By measuring morphometrics (respiratory surface area and harmonic mean water- or air- 
blood diffusion distance) of respiratory organs of P. hypophthalmus, this thesis has 
morphologically demonstrated that this species has both well-developed gills and highly 
vascularized swim bladder indicating high capacity for both aquatic and aerial gas exchange. It 
was found that the ADF of the gills is high (comparable to an active water-breather such as rainbow 
trout), even with fully developed ILCM. Further, when required, the gills can change rapidly 
(<20h) elevating ADF by a factor 3. In addition, we have found there is a scaling relationship 
between these metrics with fish body mass, with the scaling slope for gills being in the range found 
for active water-breathing fish and with the swim bladder scaling as a mammalian lung. 
It was also demonstrated that the prolonged exposure to hypoxia has been found to cause 
a reduction in fish growth performance due to the energy cost for physiological and biochemical 
adjustments of the fish to these conditions.
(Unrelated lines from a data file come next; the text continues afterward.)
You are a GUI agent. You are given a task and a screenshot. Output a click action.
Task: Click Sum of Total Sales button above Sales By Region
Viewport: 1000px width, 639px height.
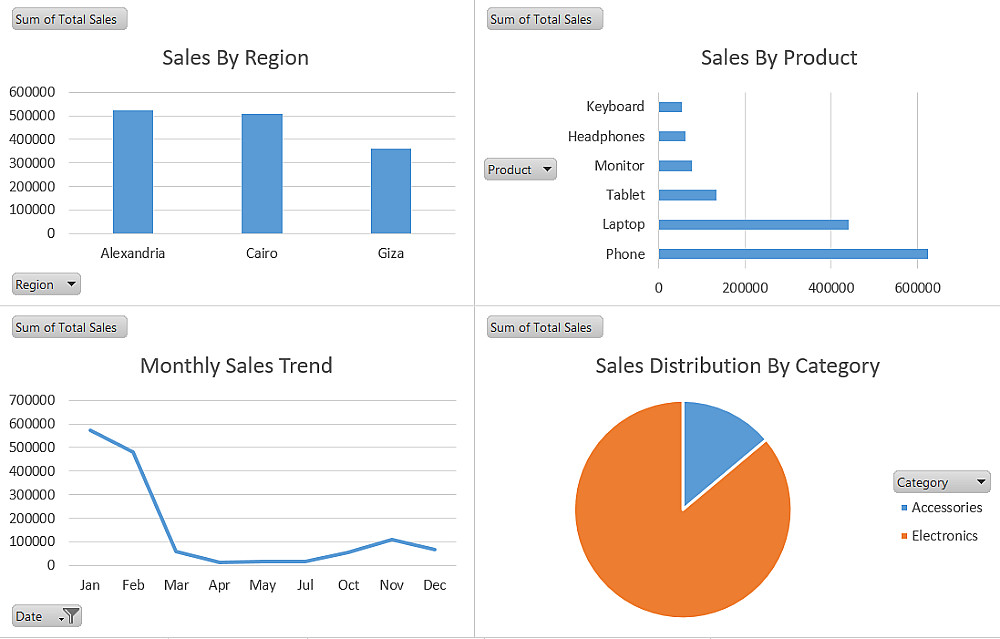pyautogui.click(x=70, y=19)
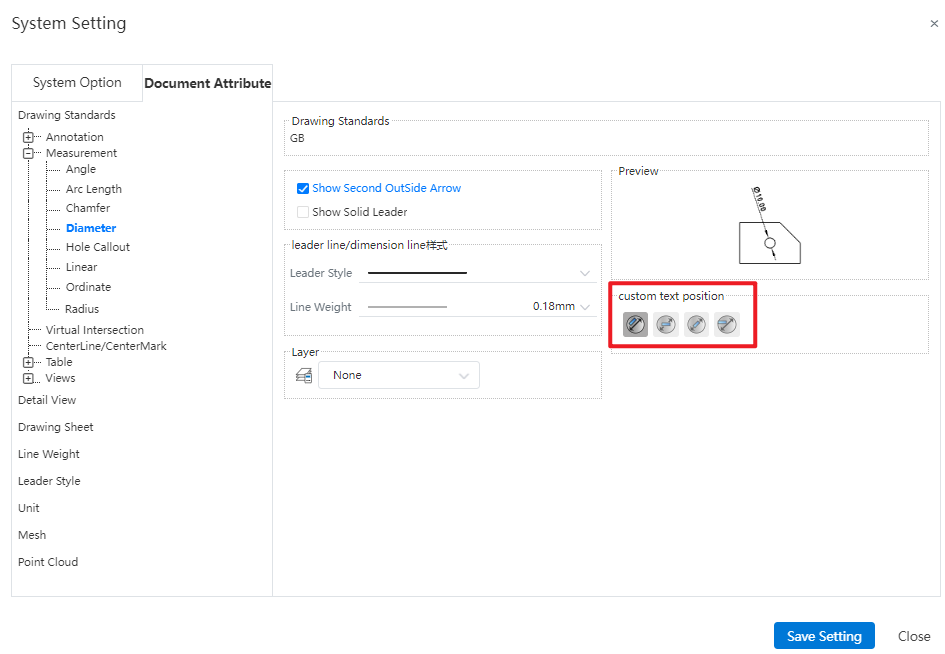Close the System Setting dialog with X

click(934, 24)
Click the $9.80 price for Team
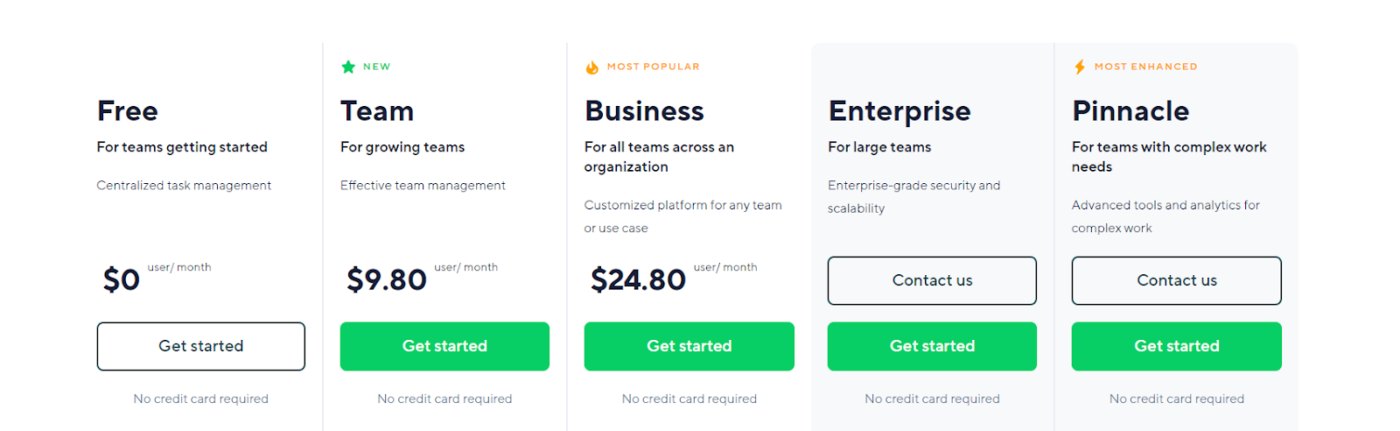The image size is (1400, 431). pos(387,280)
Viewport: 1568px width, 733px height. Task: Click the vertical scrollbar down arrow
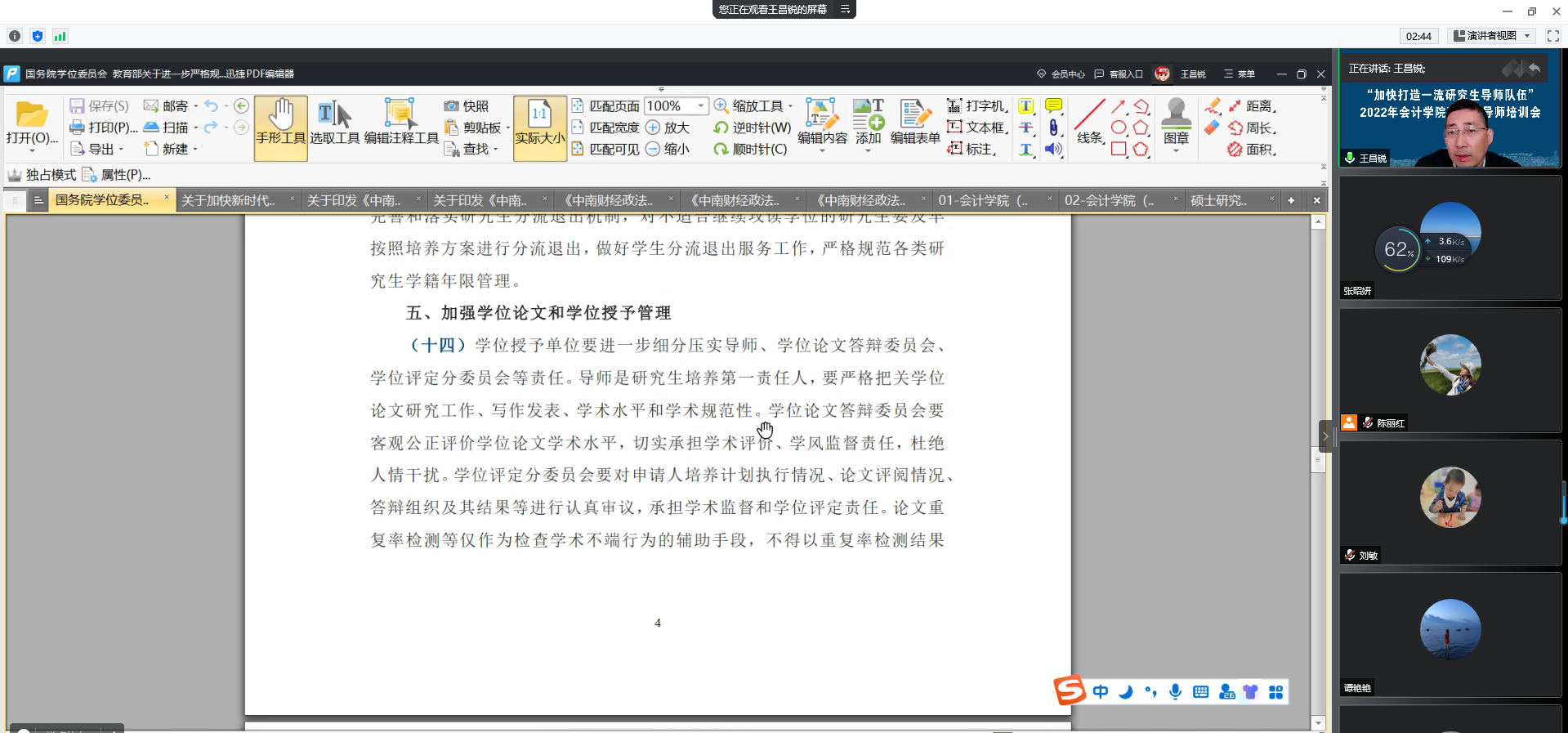coord(1318,723)
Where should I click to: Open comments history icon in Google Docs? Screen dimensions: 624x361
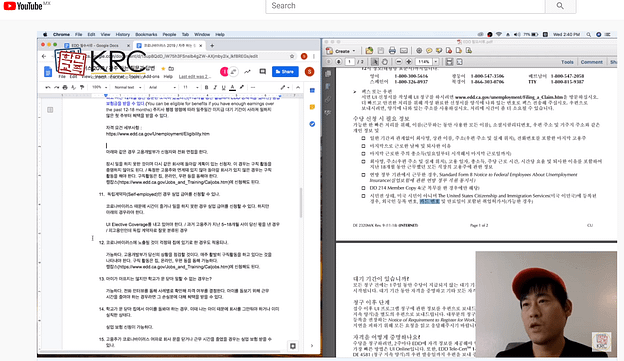tap(262, 72)
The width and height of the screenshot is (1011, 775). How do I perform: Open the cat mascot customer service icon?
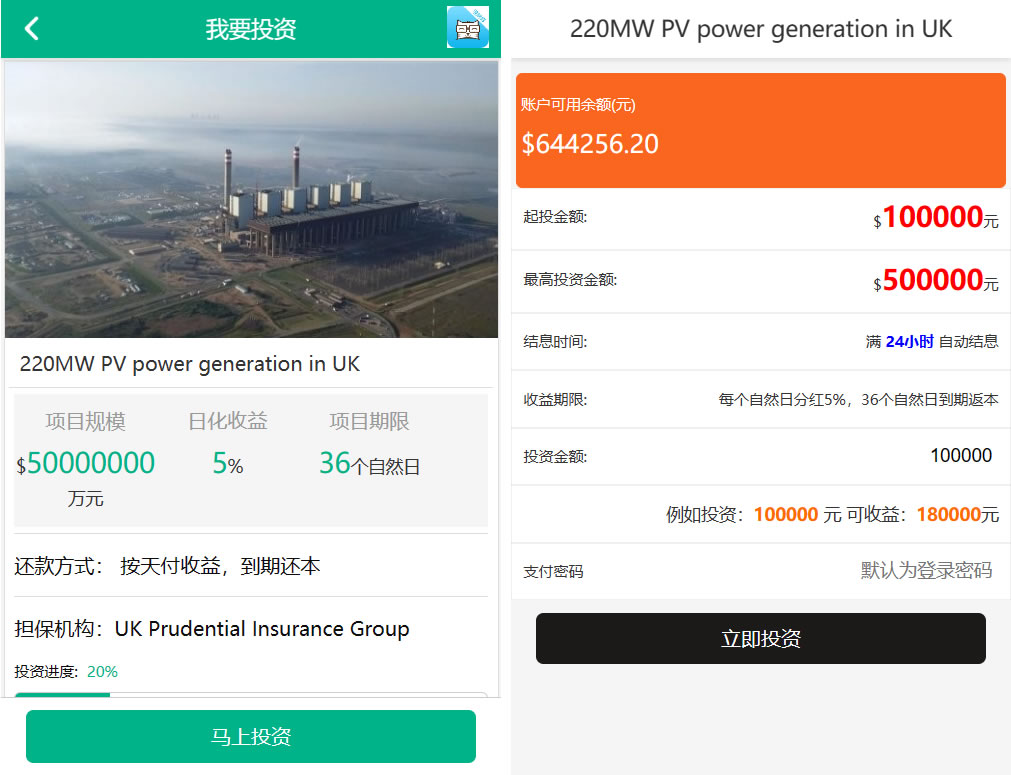tap(467, 28)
The results in this dissertation show that hypoxia 
 122 
negatively impacted on growth performance of P. hypophthalmus, possibly due to the extra 
respiratory cost for air-breathing of the fish; whereas, elevated temperature dramatically drive the 
growth of this species, with fish cultured at 33ᵒC growing approximately 8 fold faster compared 
to those at 27ᵒC. 
6.2 Perspectives 
The findings from growth performance of striped catfish under the effects of high 
temperature and/or hypoxia would illustrate that P. hypophthalmus still performs well under the 
effect of global warming when the predicted temperature to be increased 5ᵒC over the next century. 
In addition, the aquaculture production of P. hypophthalmus would be improved if improving the 
rearing conditions such as alleviating hypoxia by supplying oxygen or increasing water exchange 
in the culture system. 
From this thesis, moreover, the question remains as to why striped catfish reduces its 
branchial ADF in normoxic water. Reducing the respiratory SA by adding the ILCM barrier may 
help prevent ion loss or unwanted water uptake and therefore reduce ion-regulatory energy 
consumption. However, further research is needed to confirm this as we could see no evidence of 
mitochondrial rich cells on the secondary lamellae in the present study. 
Also, the mechanism as well as the speed with which ILCM can be increased or reduced 
should be examined and whether there are vascular shunts within the gills, or whether there is 
some other mechanism modulating the leakiness of lamellar epithelial membrane in this species. 
 123 
APPENDICE 
Fig. S1. Bilogarithmic plots of lamellar SA in relation to gill arch mass of Pangasianodon 
hypophthalmus. * indicates data from Phuong et al. (2017) of fish with no ILCM; # indicates 
potential lamella SA from first gill arch in this study. The equation for the regression line (Black 
line) for the whole data set is Y=0.834X +3.75 and R2=0.845. For the data from Phuong et al., 
(2017) the regression line (red dashed line) is given by Y=0.820X+3.71 and R2=0.705.